Coming from a generation of farmers, Henry Shropshire, who runs the Polish farm, told Inside Out that he started on his post-Brexit plan right after the referendum.
“Within a week saw the opportunity, and it’s one that we’re going to grab onto.
“We’ve already started to find more landlords here to rent land.
“For the UK consumers, when it comes down to it, it’s all about price.
“At this point we will never be able to deliver the price that they expect for UK-grown produce onto the shelves in supermarkets. It’s impossible; because post-Brexit there’s question marks over the free movement of people, and that in itself is a deal-breaker.
“If we cannot get the people to come and harvest, that’s it - it’s over.
“That’s why we’ll be coming here. We’ll be able to move the land to the people, move the management and machines here, and start supplying into the UK and giving what the UK consumer wants – and that’s a cheap, fresh, good quality product; which is what we’ll be able to deliver from Poland.”
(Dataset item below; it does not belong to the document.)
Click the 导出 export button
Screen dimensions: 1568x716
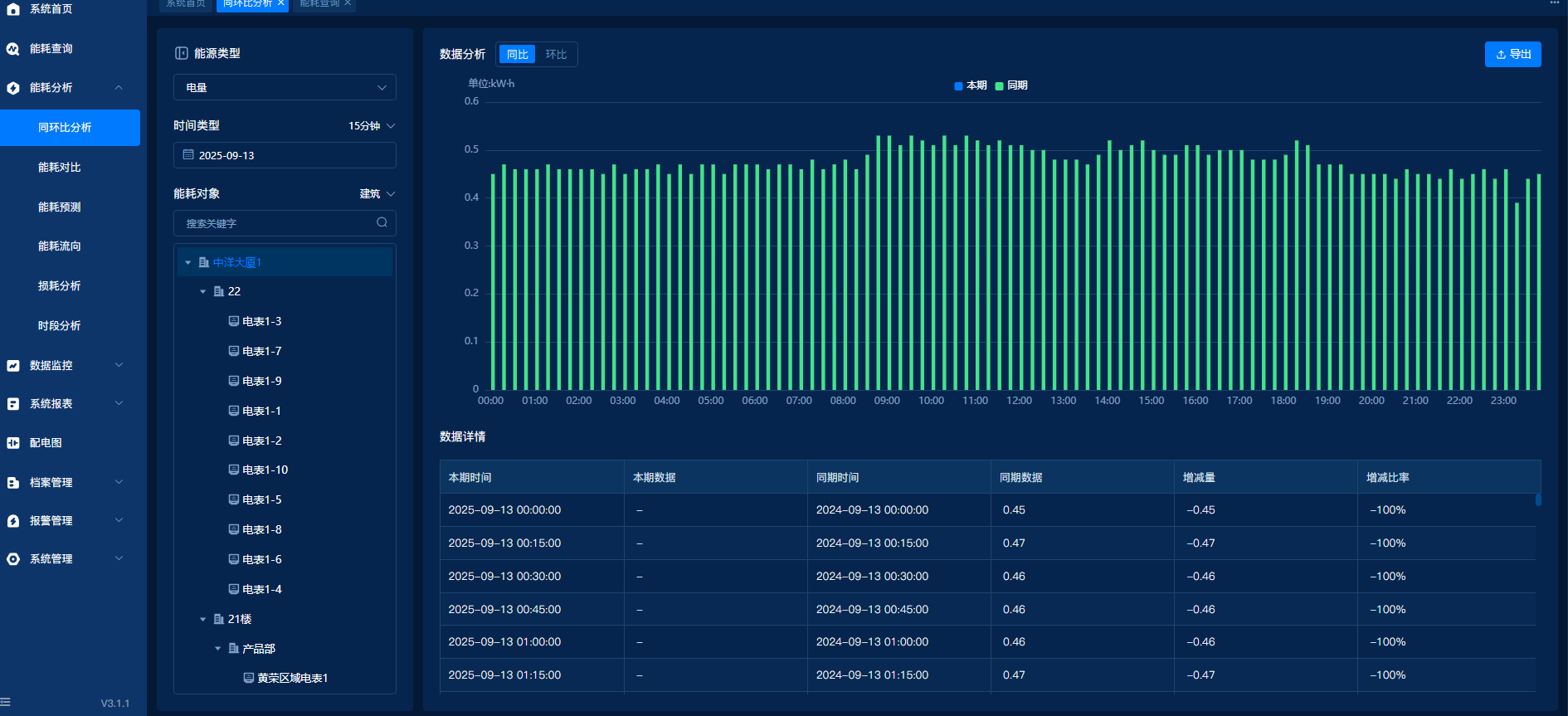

Investing for “the future,” he added: “We’re pushing our UK marketing team to start introducing Polish product as another opportunity.
“We’re very much ramping it up.
“We’ve started bringing more machinery from the UK - all we have to do is put it in a lorry and bring it here.
“People may think our farming can’t move; there’s too much to change, but that’s not the case.
“Some would say the land’s actually more fertile in this region of Poland; the weather’s better, we have the water and we just have to move the machinery.
“And we have the people, which we may not have in the UK in two or three years time. Who knows?”
Britain joined the single market 24 years ago, enabling the free movement of European people to come and work in the UK.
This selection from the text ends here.